病院への道のりは不安で、車を運転しながら、
涙が頬を伝っていた。

その時、また祖母の声が
脳内に響いた。

『大丈夫』
『大丈夫』
『大丈夫』

私の不安な心を、埋め尽くすように、
何度も響く祖母からの声。

『大丈夫かもしれない…』
祖母からのメッセージで、
自分の思考が不安から希望へと変わった瞬間だった。

『ばあちゃん、ありがとう』

そう心で伝えると、祖母からのメッセージは、
スッーっと、脳内から消えていった。

私の心に、ぶれない軸ができた気がした頃、
病院へ到着した。

長い渡り廊下を歩いていき、
母のいる病棟へ到着すると、
透明なドアの向こうに、受付で泣き叫んでいる母の姿が、目に飛び込んできた。

私が来たことに気付いた看護師さんが、
走ってドアを開けにきてくださった。
『1日中、あの状態で。

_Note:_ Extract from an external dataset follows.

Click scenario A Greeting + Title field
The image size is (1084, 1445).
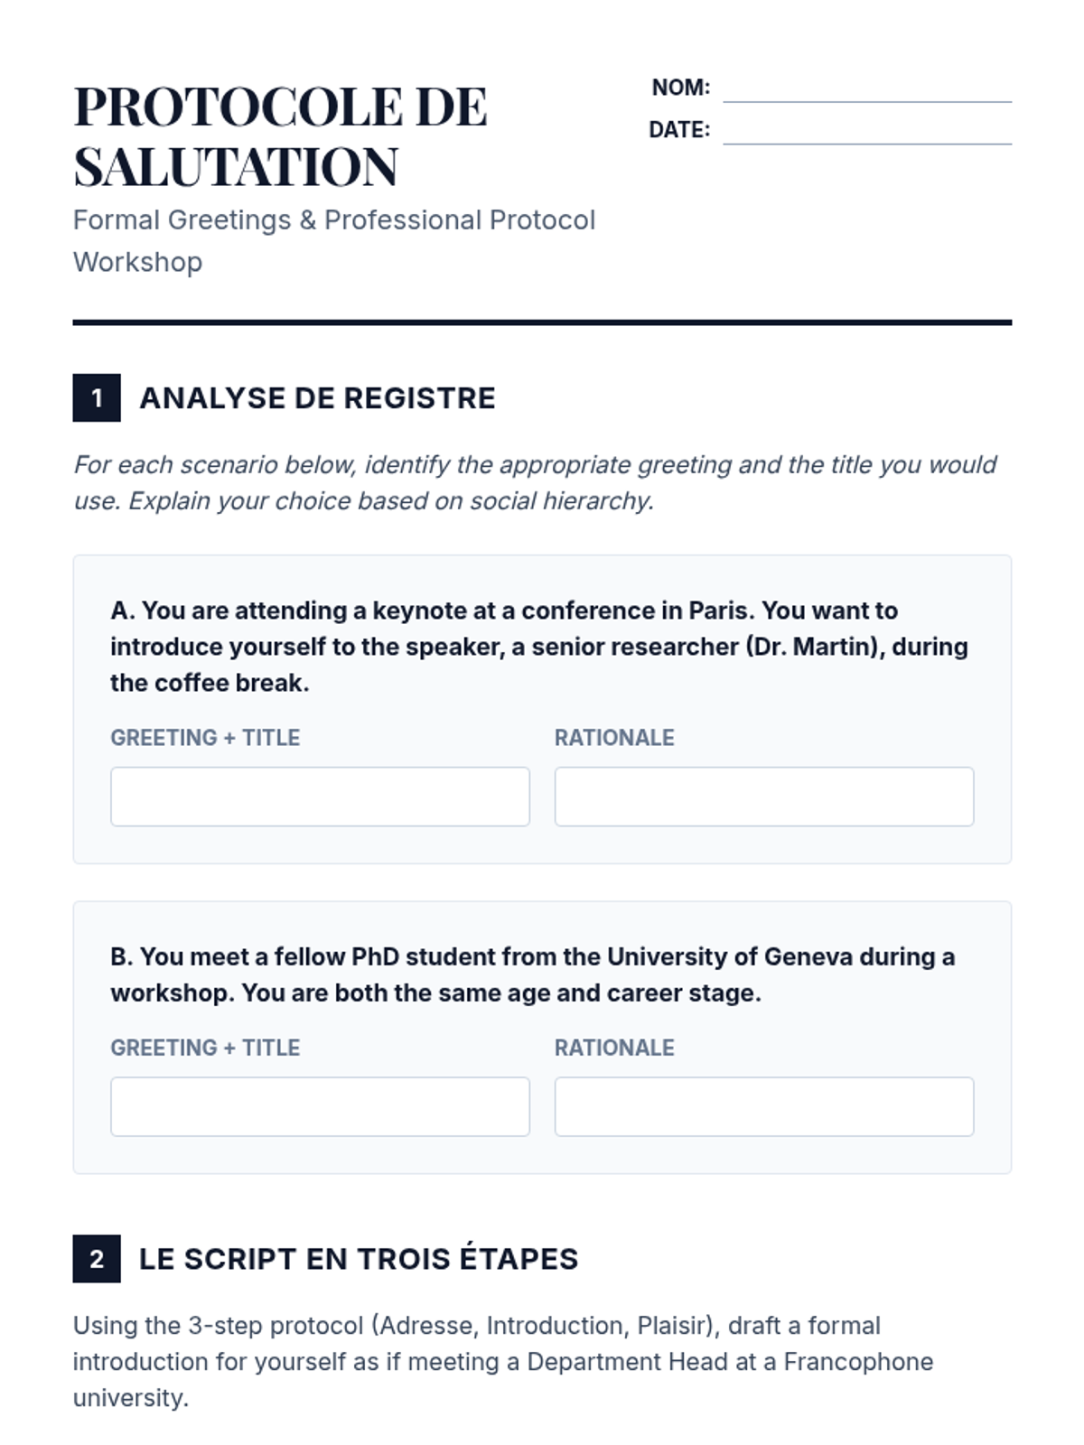320,797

ご本人さんもしんどいと思うんです』

私が来たことも、わからないほど、
母は、取り乱していた。

『お母さん、来たよ』
『部屋に一緒に帰ろ』

と、母の肩に手を置くと、
『私が悪いんやー』と、泣き叫んだ。

『わかったよ』
『とりあえず、部屋へ戻ろう』

そう言って、母の車椅子を押し、
母の部屋へ戻った。

一時間ほど狂乱の時間が過ぎ、
その間、母が気持ちいいと言ってくれていた手のひらマッサージをしたり、背中をさすったりしていた。

ふと、母が自分の本音を語り始めた。

初めて聞いた母の本音に、
意味なく泣き叫んでいた訳ではなかったことがわかり安堵した。

相手に気を使い、
相手を傷つけないように、
相手の意見を聞いて、
一旦は、相手の意見通りに答える。

でも、よくよく考えると自分の本心とは、違っていて、それを相手に伝えることができない。それに気づくのが、いつも遅くて、相手を困らせるような言動をとっている自分が嫌で、申し訳なく、相手に謝罪したいのに、言葉が見当たらない。

結果、
どうしたらいいか、わからない。
そんな悪循環に陥っているようだった。

そっか。
理由がちゃんとあるんや…

『大丈夫』
祖母からのメッセージが、心から理解できた。

『ばあちゃん、ありがとう』
と、心で伝えると、祖母の歩く後ろ姿が脳内に広がった。